[begin Document]

21 May 2024

Thailand’s justice system was forced to swing into damage control mode after a series of disclosures pointed to senior judges and police officers attempting to spare a senator prosecution for alleged drug trafficking and money laundering after the arrest of Myanmar arms dealer Tun Min Latt.

Supreme Court President Chotiwat Luengprasert has ordered an investigation into whether senior judges at the Criminal Court had abused their power to cancel the arrest warrant issued for Senator Upakit Pachariyangkun last year.

A fact-finding committee was set up recently to gather information from all relevant sources for the Supreme Court judge within 30 days, according to the Court of Justice’s spokesperson, Sorawit Limparangsri. The panel has no authority to interrogate any responsible persons in accordance with the penal code, he said.

The senator was accused of having engaged in business dealings with Tun Min Latt, who was arrested together with three Thai nationals last September and indicted in December for drug trafficking and money laundering.

Tun Min Latt is one of the cronies of Myanmar’s Commander-in-Chief Min Aung Hlaing, who brokered arms deals with China and Israel for the Myanmar military, also known as Tatmadaw, for a long time, according to human rights group Justice for Myanmar.

The Thai senator has been involved in many businesses with Tun Min Latt, including a casino resort in Tachilek in Myanmar under the name of Allure Group since 2000. Upakit declared that he had divested his stake in Allure Group and sold a hotel business for $8.15 million to one of his associates before joining the Senate in May 2019. The opposition has already lodged a petition with the anti-graft body accusing the senator of making a false asset declaration.

Upakit had admitted to the press that he had business dealings along the border with Tun, and he believed the Myanmar man was not involved in drug trafficking.

Upakit Pachariyangkun: Thai senator under scrutiny for Myanmar connections

Arrest warrant revoked

Rangsiman Rome, a member of the House of Representatives of the opposition Move Forward Party, who disclosed the close connection between the Thai senator and the Myanmar arms dealer during a general debate in the House of Representatives in February, stirred up a hornet’s nest on March 11 when he released a set of documents that showed senior judges had interfered in a plan to arrest Upakit.

A seven-page letter signed on March 5 by Phya Thai Police Station detective Pol. Lieutenant Colonel Manaphong Wongpiwat gave his account to a member of the Court of Justice Committee. The letter said that the Criminal Court had issued an arrest warrant for the senator at 11am on October 3, 2022. The police officer and his team were reportedly called back to the Office of the Criminal Court a few hours later for a meeting with 10 senior judges.

One of the judges, who holds the position of deputy chief judge, reportedly tried to convince the police officer to request a termination of the warrant that had been issued.

“It would be illegal and against police discipline to ask for an arrest warrant in the morning and request its revocation in the afternoon, I can’t do that,” Manaphong said in his letter.  Finally, the arrest warrant for the senator was revoked by the chief judge. The police officer opined in his letter that the senator might not be prosecuted for the alleged crimes.

[end Document]

* Exercise requirements:
Name every individual whom the article on the Thai senator and the Myanmar arms dealer identifies by full name.

[begin Supplied records]

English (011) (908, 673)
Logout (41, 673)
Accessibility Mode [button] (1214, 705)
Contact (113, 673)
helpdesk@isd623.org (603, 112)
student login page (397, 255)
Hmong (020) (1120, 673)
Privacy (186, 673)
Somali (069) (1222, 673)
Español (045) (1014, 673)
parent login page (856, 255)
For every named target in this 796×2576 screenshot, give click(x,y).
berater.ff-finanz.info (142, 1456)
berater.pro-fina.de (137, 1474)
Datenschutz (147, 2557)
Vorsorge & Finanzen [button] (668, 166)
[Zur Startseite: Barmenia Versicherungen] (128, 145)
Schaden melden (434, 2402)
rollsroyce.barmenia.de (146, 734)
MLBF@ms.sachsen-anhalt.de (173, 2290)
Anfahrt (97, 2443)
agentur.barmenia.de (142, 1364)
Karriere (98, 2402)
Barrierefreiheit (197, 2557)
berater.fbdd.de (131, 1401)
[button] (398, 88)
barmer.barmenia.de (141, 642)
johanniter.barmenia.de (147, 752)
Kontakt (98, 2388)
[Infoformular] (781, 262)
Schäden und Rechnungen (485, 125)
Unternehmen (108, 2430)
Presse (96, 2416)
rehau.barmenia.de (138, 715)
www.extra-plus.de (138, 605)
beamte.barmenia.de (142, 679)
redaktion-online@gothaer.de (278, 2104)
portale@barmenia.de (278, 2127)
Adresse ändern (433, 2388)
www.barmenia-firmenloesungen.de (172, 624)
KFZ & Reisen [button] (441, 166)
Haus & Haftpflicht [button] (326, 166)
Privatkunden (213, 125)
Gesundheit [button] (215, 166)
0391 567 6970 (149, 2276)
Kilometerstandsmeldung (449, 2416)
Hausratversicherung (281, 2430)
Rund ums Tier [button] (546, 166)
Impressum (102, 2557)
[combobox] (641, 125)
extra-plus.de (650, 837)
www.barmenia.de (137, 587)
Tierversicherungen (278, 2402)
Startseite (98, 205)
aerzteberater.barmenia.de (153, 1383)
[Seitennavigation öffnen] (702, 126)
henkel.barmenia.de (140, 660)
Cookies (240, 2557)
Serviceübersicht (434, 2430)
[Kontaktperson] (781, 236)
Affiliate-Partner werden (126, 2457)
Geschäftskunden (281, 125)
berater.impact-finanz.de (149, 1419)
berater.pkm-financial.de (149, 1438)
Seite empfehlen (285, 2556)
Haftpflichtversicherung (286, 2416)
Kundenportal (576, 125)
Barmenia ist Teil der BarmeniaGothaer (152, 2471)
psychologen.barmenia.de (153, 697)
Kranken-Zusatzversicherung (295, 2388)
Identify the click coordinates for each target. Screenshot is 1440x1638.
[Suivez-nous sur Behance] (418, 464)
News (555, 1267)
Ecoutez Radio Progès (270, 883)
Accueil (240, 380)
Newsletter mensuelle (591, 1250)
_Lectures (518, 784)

[end Supplied records]

* Exercise result:
Tun Min Latt
Chotiwat Luengprasert
Upakit Pachariyangkun
Sorawit Limparangsri
Min Aung Hlaing
Rangsiman Rome
Manaphong Wongpiwat